> _Page excerpt_
[START]
Planning failed. Terraform encountered an error while generating this plan.
╷
│ Error: Unauthorized
│ 
│   with data.kubernetes_namespace_v1.proj_ns,
│   on var-proj.tf line 37, in data "kubernetes_namespace_v1" "proj_ns":
│   37: data "kubernetes_namespace_v1" "proj_ns" {
│ 
╵

Steps to Reproduce

See here: https://github.com/hashicorp/terraform-provider-azurerm/issues/21183

  1. Create AKS Cluster with Azure AD auth with RBAC and local accounts enabled
  2. Create a service principal
  3. Assign the principal Azure Kubernetes Service Cluster User Role to allow fetch the limited permission kubeconfig
  4. Assign the principal Azure Kubernetes Service RBAC Admin Role to a specific namespace
  5. Authenticate terraform with the specific service principal and configure the k8s provider
  6. Try to fetch the data.kubernetes_namespace_v1

Expected Behavior

Kubernetes resources should be able to be fetched via data and resources should be created according to the limited permissions in the specific namespace

Actual Behavior

Terraform returns with error "unauthorized"
[END]
Continue the Terraform issue report about the "Unauthorized" error, picking up after its last line.

> _Extracted material_
[START]
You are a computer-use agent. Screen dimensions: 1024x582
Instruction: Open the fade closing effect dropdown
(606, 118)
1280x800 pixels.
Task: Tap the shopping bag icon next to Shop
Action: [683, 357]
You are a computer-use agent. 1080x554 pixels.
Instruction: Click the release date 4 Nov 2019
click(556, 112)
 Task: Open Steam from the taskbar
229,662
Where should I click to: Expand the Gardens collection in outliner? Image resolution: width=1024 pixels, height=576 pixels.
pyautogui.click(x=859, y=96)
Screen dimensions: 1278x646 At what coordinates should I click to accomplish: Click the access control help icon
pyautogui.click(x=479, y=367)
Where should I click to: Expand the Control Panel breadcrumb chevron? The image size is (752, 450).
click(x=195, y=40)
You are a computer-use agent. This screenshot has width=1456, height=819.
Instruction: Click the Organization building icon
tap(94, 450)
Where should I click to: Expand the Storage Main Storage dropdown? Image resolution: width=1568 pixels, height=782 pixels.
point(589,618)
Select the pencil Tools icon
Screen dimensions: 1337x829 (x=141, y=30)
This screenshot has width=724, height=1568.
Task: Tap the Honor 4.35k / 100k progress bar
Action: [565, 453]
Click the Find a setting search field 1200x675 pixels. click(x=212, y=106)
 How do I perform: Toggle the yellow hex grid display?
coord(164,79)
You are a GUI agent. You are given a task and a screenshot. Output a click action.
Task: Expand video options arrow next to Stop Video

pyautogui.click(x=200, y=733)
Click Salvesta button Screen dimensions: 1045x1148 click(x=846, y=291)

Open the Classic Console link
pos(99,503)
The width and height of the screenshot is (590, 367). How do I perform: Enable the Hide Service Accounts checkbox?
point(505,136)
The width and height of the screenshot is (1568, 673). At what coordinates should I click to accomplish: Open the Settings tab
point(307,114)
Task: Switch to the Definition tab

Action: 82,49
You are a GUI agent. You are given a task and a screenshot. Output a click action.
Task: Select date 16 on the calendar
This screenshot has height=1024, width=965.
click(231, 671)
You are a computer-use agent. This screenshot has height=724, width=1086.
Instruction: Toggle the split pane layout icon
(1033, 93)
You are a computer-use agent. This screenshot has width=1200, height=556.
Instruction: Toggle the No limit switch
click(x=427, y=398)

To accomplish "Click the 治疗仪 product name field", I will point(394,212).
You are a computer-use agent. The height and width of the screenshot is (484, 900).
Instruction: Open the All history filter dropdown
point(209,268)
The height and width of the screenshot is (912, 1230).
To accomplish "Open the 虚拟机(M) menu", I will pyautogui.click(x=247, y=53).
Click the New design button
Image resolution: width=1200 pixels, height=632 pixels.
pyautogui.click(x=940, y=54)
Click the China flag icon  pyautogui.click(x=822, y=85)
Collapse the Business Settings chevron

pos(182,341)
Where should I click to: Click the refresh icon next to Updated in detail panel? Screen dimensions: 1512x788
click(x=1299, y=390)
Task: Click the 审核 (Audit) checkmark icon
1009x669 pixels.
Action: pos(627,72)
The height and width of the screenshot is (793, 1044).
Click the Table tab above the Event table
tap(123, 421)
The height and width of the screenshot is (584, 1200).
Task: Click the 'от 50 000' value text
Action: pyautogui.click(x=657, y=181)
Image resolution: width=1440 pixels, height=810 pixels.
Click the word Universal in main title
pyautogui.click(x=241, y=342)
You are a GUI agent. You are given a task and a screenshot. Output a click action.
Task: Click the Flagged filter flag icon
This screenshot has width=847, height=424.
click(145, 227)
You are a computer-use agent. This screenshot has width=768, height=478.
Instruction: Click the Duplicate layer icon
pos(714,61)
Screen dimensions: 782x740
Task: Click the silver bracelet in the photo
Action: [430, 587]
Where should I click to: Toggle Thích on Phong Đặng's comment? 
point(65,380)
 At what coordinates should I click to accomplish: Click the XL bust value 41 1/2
[END]
> _Output_
Important Factoids

I did some testing and the outcome is, that the fetch of the limited permissions works now:

2023-04-11T13:21:45.761Z [DEBUG] provider.terraform-provider-azurerm_v3.51.0_x5: AzureRM Request: 
POST /subscriptions/XXX/resourceGroups/XXX/providers/Microsoft.ContainerService/managedClusters/XXX/listClusterUserCredential?api-version=2023-02-02-preview HTTP/1.1
Host: management.azure.com
User-Agent: Go/go1.19.3 (amd64-linux) go-autorest/v14.2.1 hashicorp/go-azure-sdk/managedclusters/2023-02-02-preview HashiCorp Terraform/1.4.4 (+https://www.terraform.io) Terraform Plugin SDK/2.10.1 terraform-provider-azurerm/dev VSTS_2c406b0a-3caf-4961-98e2-e310b237dd52_build_241_0 pid-222c6c49-1b0a-5959-a213-6608f9eb8820
Content-Length: 0
Content-Type: application/json; charset=utf-8
X-Ms-Correlation-Request-Id: 16ef209b-5c71-1f06-9efe-412a949223cd
Accept-Encoding: gzip: timestamp=2023-04-11T13:21:45.761Z
2023-04-11T13:21:45.949Z [DEBUG] provider.terraform-provider-azurerm_v3.51.0_x5: AzureRM Response for https://management.azure.com/subscriptions/XXX/resourceGroups/XXX/providers/Microsoft.ContainerService/managedClusters/XXX/listClusterUserCredential?api-version=2023-02-02-preview: 
HTTP/2.0 200 OK
Cache-Control: no-cache
Content-Type: application/json
Date: Tue, 11 Apr 2023 13:21:44 GMT
Expires: -1
Pragma: no-cache
Server: nginx
Strict-Transport-Security: max-age=31536000; includeSubDomains
Vary: Accept-Encoding
X-Content-Type-Options: nosniff
X-Ms-Correlation-Request-Id: 16ef209b-5c71-1f06-9efe-412a949223cd
X-Ms-Ratelimit-Remaining-Subscription-Writes: 1198
X-Ms-Request-Id: 09f91280-9e21-4b60-bb28-1871c7e4a1d2
X-Ms-Routing-Request-Id: WESTEUROPE:20230411T132145Z:c88433b2-eb1d-4cf0-a40d-9f4c3d36dbd7

{
  "kubeconfigs": [
   {
    "name": "clusterUser",
    "value": "XXX"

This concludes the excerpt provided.